Genetic Tumor Analysis Helps Match Cancer Patients To Treatments
ANN ARBOR -- A program to match advanced cancer patients with clinical trials that may help where standard treatments fail has grown out of the research lab of University of Michigan Taubman Scholar Arul Chinnaiyan.
Chinnaiyan, a pathologist whose research lab studies the genetic profile of cancer, said some 30 patients have been enrolled in the study, known as the Michigan Oncology Sequencing Project. He hopes to add as many as 100 in 2012.
"We didn't have to do this, but we are sort of blazing the trail for others to do the same," Chinnaiyan said.
In other words, he and his colleagues figured that as long as they were performing genetic sequencing of cancer tumor samples anyway, as part of their research protocol, they might as well find a way to put the detailed results to practical use.
"We wanted to take this information out of the lab and to the patient," Chinnaiyan said.
Patients generally are referred to the study by their own physicians after unsuccessful treatment using traditional means such as surgery, radiation, chemotherapy or hormonal therapy. Scientists in the Chinnaiyan lab, the Michigan Center for Translational Pathology (MCTP), rapidly sequence as many as 20,000 genes in the tumor biopsy, analyzing the mutations. Based on the biomarkers they identify, they sometimes can direct the patients to trials that aim to address the same aberrations.
The tests can be done in about four weeks, which is important because that's the detox period patients are required to undergo between stopping one form of treatment and participating in a trial. And rapid advances in technology have dropped the cost of sequencing a tumor sample from what might have been millions of dollars a decade or two ago to $3,600 per patient in the Chinnaiyan study.
Not all patients can be matched with a trial, and it's too soon to know if this sort of sequencing is effective, especially since only advanced cancer patients are eligible. That's because it wouldn't be ethical to steer early-stage cancer patients away from proven therapies into experimental trials, Chinnaiyan said. And because cancer cells mutate as a result of treatment, sequencing right after diagnosis might not provide useful information -- it's the genetic changes in the post-treatment tumor that might help inform the patient's next options.
"But sometimes the cancer has become a monster because it's fought off so many drugs," he said. "It's one of the challenges. And we haven't proven that sequencing earlier is of any benefit."

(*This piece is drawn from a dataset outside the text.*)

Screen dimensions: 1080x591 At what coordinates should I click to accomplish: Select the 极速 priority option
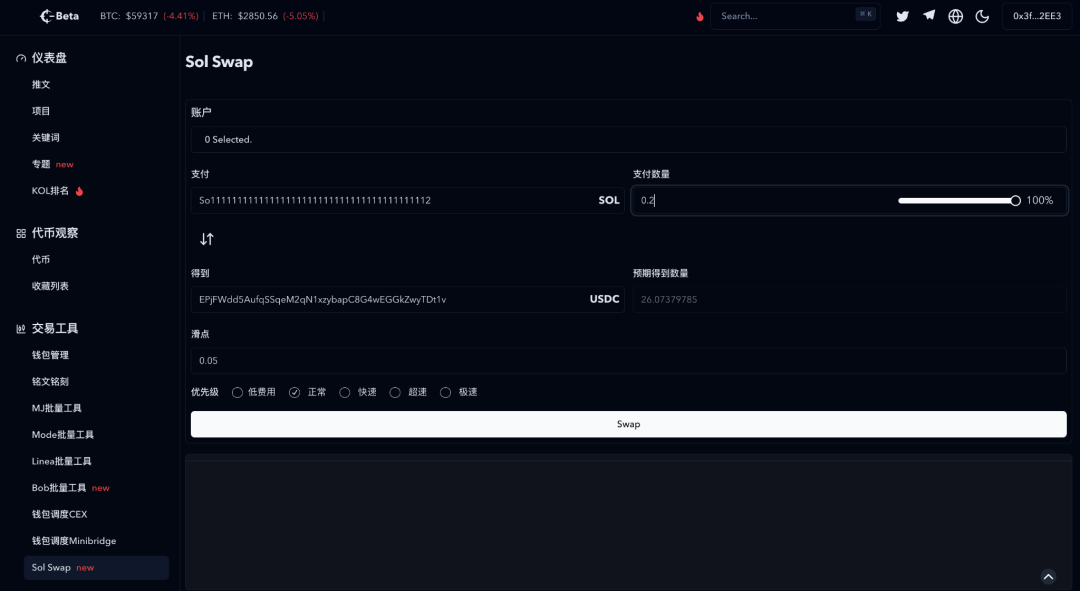point(446,392)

Figuring out the best approach to personalized oncology is a passion for Chinnaiyan, whose interest in biology stretches back to high school. In 1999 he earned a combined M.D. and Ph.D. from the University of Michigan Medical School, aiming to be a researcher as well as a physician. Today, his award-winning lab employs some 75 scientists.
"I was focused on understanding the molecular process of how cells die," he said. "And since cells can become cancer by the prevention of their normal death, I really got into deciphering the mechanism of cancer as well."
Becoming more interested in pathology, he wanted to take research beyond traditional cell-level approaches and go "from the microscope to the molecular," he said.
For example, in 2005, the Chinnaiyan lab made the landmark finding that a high percentage of prostate cancers can be traced to the fusion of two genes; in 2011 the team identified a urine test for that particular gene fusion and is working with a biomedical firm to make the test available outside the lab. Potentially, the test could help certain patients avoid the discomfort and diagnostic problems associated with needle biopsies.
"That is what motivates me: translating what we are doing at the discovery bench and attempting to make an impact on patients' lives," Chinnaiyan said.